"We take care of our country first," says India's Serum Institute CEO on Covid-19 vaccine supply - EasternEye

“We take care of our country first,” says India’s Serum Institute CEO on Covid-19 vaccine supply


FILE PHOTO: Men ride on a motorbike past a supply truck of India's Serum Institute, the world's largest maker of vaccines, which is working on a vaccine against the coronavirus disease (COVID-19) in Pune, India, May 18, 2020. Picture taken May 18, 2020. REUTERS/Euan Rocha/File Photo
FILE PHOTO: Men ride on a motorbike past a supply truck of India's Serum Institute, the world's largest maker of vaccines, which is working on a vaccine against the coronavirus disease (COVID-19) in Pune, India, May 18, 2020. Picture taken May 18, 2020. REUTERS/Euan Rocha/File Photo

INDIA’s Serum Institute will first focus on supplying AstraZeneca Plc’s Covid-19 vaccine to Indians before distributing it to other countries.



“It’s very important we take care of our country first, then go on to COVAX after that and then other bilateral deals with countries. So I’ve kept it in that priority,” said Serum’s chief executive Adar Poonawalla on Monday(23).

He was referencing the global COVAX facility, which has been set up to provide Covid-19 vaccines to poorer countries.

The Serum Institute of India is the world’s largest manufacturer of vaccines by volume.



The company is in discussion with the Indian government about inking a purchase agreement for the vaccine, Poonawalla said. He added that Serum should have quantities of it ready to sell into India’s private market in the first quarter of 2021.

The company will be able to produce 400 million doses of AstraZeneca’s vaccine by July 2021 and can scale it up further.

Poonawalla’s comments came shortly after AstraZeneca has said that its vaccine could be around 90 per cent effective, giving the world’s fight against the pandemic a new weapon, cheaper to make, easier to distribute and faster to scale up than rivals.



Serum plans to seek emergency use authorisation for the vaccine by year-end, before gaining approval for a full rollout by February or March next year, said Poonawalla.

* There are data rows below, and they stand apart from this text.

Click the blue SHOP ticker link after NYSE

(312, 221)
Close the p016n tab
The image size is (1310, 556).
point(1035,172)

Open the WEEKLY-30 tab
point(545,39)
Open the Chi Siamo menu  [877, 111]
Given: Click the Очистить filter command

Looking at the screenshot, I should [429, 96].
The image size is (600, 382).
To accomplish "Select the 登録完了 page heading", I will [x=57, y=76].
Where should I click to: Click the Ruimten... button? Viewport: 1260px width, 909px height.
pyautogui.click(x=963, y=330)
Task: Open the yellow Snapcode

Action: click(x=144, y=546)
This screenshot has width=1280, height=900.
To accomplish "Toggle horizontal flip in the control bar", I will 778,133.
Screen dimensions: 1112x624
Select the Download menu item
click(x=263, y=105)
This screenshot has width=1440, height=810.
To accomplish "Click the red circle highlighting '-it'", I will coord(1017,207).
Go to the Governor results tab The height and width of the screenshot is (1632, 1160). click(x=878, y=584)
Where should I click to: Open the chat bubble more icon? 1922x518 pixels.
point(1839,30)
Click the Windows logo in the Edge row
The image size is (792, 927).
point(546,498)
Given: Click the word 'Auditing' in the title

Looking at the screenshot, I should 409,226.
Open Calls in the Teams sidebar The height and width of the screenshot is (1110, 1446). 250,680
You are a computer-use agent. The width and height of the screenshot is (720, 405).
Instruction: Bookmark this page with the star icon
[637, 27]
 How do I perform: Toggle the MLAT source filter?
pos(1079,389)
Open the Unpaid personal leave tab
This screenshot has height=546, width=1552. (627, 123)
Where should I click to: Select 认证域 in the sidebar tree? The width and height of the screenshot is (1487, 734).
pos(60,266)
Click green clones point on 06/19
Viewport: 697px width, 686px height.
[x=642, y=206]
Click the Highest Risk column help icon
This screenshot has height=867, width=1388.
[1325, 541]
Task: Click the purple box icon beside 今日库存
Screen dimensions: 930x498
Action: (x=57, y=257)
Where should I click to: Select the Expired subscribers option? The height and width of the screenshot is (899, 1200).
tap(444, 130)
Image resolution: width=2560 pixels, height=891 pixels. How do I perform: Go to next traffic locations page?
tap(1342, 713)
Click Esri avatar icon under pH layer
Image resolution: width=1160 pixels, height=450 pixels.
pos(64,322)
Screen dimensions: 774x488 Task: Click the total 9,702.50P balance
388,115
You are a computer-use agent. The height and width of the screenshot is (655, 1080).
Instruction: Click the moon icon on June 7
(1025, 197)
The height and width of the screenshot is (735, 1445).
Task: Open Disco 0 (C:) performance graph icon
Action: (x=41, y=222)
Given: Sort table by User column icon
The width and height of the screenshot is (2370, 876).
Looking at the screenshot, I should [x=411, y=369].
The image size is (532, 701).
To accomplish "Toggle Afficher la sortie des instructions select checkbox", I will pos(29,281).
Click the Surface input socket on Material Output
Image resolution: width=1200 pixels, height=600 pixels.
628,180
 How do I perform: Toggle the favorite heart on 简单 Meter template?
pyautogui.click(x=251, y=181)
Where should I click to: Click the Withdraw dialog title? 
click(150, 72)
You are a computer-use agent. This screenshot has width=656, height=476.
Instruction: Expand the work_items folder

He said the vaccine in the Indian private market would be priced at Rs 1,000 per dose ($13.50), but that governments signing large supply deals would likely buy it at lower prices.

Poonawalla also said that although Serum has the right to strike direct bilateral deals with more than five dozen nations, on the basis of its licensing deal with AstraZeneca, the company may include the government in some of these discussions.